Understanding the Effects of Antipsychotics on Appetite Control

Abstract

Antipsychotic drugs (APDs) represent a cornerstone in the treatment of schizophrenia and other psychoses. The effectiveness of the first generation (typical) APDs are hampered by so-called extrapyramidal side effects, and they have gradually been replaced by second (atypical) and third-generation APDs, with less extrapyramidal side effects and, in some cases, improved efficacy. However, the use of many of the current APDs has been limited due to their propensity to stimulate appetite, weight gain, and increased risk for developing type 2 diabetes and cardiovascular disease in this patient group. The mechanisms behind the appetite-stimulating effects of the various APDs are not fully elucidated, partly because their diverse receptor binding profiles may affect different downstream pathways. It is critical to identify the molecular mechanisms underlying drug-induced hyperphagia, both because this may lead to the development of new APDs, with lower appetite-stimulating effects but also because such insight may provide new knowledge about appetite regulation in general. Hence, in this review, we discuss the receptor binding profile of various APDs in relation to the potential mechanisms by which they affect appetite.

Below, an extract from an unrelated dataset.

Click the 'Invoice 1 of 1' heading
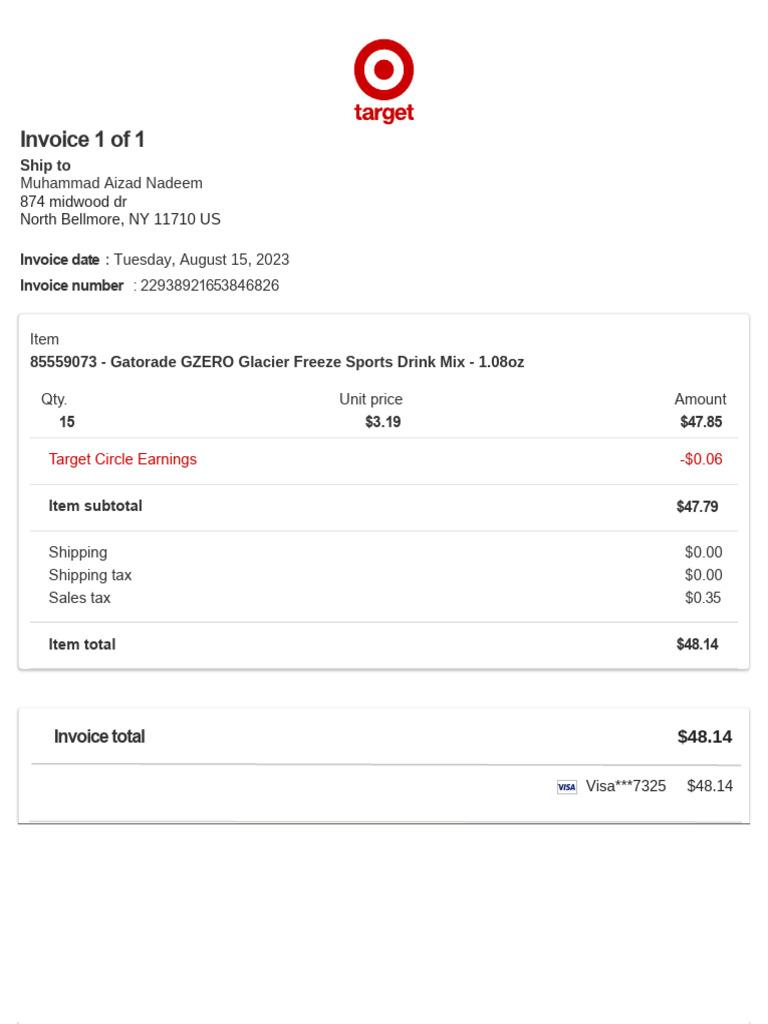 coord(82,139)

Keywords: antipsychotics; appetite control; hyperphagia; hypothalamus; mechanisms.

Figure 1

Hypothalamic regulation of food intake. The figure shows hypothalamic regulation of food intake involving various hypothalamus regions (ARC, VMH, LHA, PVH, and DMH). The NPY/AgRP pathway increases food intake, while the POMC/CART pathway triggers satiety. Adiponectin/ ghrelin, and cannabinoids all demonstrate food intake regulation by AMPK activation in the ARC or in VMH. Leptin reduces food intake by directly inhibiting AMPK in PVH or indirectly via POMC neurons in ARC. Black dotted arrows and red lines with blunted ends are showing inhibitory signals. Stimulatory signals are represented by blue and green arrows. On the figure, half circles in different colors show the locations of various receptors through which APDs work. ARC, Arcuate nucleus; VMH, Ventromedial hypothalamus; LHA, Lateral hypothalamus area; PVH, Paraventricular nucleus of hypothalamus; DMH, Dorsomedial hypothalamus; NPY/AgRP, Neuropeptide Y/ agouti-related peptide; POMC, Proopiomelanocortin; CART, Cocaine and amphetamine-regulated transcript; AMPK, AMP-activated protein kinase; M3R, Muscarinic 3 receptor; BDNF, Brain-derived neurotrophic factor; GSH-R, Ghrelin receptor; MCR, Melanocortin receptor; CB1R, Cannabinoid receptor; 5HT2cR, 5-hydroxytryptamine 2c receptor (serotonin receptor); Leptin R, Leptin receptor; APDs Antipsychotics.

Figure 2

The regulation of food intake by other brain areas. Vagal afferents bring peripheral signals into the VTA by crossing the brain stem. Dopamine neurons (DA) in the VTA project axons to LHA and NAc. In response to the dopamine neurons projected by VTA, LHA connects higher cortical regions to control food intake. The blue arrows indicate the connections between the different brain areas. The double-sided arrows indicate bidirectional connections. VTA, Ventral tegmental area; NAc, Nucleus accumbens; LHA, Lateral hypothalamus area; DA, Dopamine neurons; DVC, Dorso vagal complex.

Figure 3

Regulation of appetite by APDs. According to the proposed scheme, APDs enhance appetite through different receptor systems activating AMPK-NPY system, metabolic hormonal release via Ach pathway, or mesolimbic pathway. Blunt-ended black lines indicate inhibitions. Black arrows indicate stimulations. The upward arrow represents the upregulation of the NPY/AgRP signals while the downward arrow indicates the downward regulation of POMC. H1, Histamine receptor; M3, Muscarinic receptor; D2, Dopamine receptor; 5HT1a,2a,2c, Serotonin receptors; AMPK, AMP-activated protein kinase; NPY/AgRP, Neuropeptide Y/ agouti-related peptide; POMC, Proopiomelanocortin.

Figure 4

Gut-brain axis and regulation of appetite by APDs. Through impaired stress axis, antipsychotics (APDs) can influence gut microbiota composition, in turn, gut dysbiosis can alter gut-microbiota metabolism, changing the metabolites, leading to increased overeating and weight gain via peripheral (leptin, ghrelin) and vagal afferent signaling.